By Mairead Elordi, featuring Nicole Solas, IWF senior fellow


A Rhode Island mom is suing her child’s school district for barring parents from secret meetings.

Nicole Solas tried to attend a meeting of the South Kingstown School District’s taxpayer-funded Black, Indigenous, and People of Color (BIPOC) Advisory Board before enrolling her daughter in kindergarten, but she was denied access, she said.

“Closed to the public—parents not welcome” is the message Solas got from the South Kingstown School Committee about attending the meeting, according to the conservative Goldwater Institute, which is representing Solas in court.

The board’s chairperson denied Solas’ request to attend a meeting, and then school committee personnel ignored her other attempts to contact them and get access, she said.

The BIPOC Advisory Board was empowered to make policy recommendations and set to discuss topics including the curriculum, hiring, discipline, and accountability, among other issues that affect students, including Solas’ daughter, according to her attorneys.

On Wednesday, Solas filed a lawsuit against the school district, accusing it of conducting public business secretly, violating the state’s Open Meetings Act.

“Every meeting of all public bodies shall be open to the public,” with few exceptions, the law states.

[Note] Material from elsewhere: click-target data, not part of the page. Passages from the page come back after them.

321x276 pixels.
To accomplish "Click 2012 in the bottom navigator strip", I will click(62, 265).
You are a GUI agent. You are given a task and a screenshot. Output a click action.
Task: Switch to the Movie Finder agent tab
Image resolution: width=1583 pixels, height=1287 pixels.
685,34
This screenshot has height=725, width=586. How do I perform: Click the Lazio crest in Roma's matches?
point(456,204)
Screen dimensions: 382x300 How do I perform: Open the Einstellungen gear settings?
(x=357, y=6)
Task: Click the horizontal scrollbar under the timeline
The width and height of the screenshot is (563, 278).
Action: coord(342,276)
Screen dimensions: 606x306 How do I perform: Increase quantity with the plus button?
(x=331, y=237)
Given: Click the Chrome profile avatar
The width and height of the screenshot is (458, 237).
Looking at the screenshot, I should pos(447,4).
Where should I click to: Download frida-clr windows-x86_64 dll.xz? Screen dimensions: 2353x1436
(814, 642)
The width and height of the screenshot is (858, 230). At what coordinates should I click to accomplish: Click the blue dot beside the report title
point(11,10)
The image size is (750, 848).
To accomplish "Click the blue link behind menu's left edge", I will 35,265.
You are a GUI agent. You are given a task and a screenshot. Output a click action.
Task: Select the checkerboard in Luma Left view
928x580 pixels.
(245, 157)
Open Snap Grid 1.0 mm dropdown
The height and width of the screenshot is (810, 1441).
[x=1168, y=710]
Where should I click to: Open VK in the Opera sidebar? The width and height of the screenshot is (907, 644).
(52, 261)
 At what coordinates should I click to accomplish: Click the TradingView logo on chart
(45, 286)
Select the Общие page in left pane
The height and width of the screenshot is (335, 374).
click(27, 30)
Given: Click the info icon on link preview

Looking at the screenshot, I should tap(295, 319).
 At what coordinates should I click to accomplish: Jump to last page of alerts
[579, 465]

“When you treat parents like adversaries, they will respond like adversaries,” Solas said. “When schools don’t listen to parents, they’ll have to listen to lawsuits. With enough lawsuits brought by parents, public schools will learn that egregious abuses of power have real consequences. This is beyond a culture war now. It’s a constitutional war. And that war will be won in the courtroom. Lawyer up, parents.”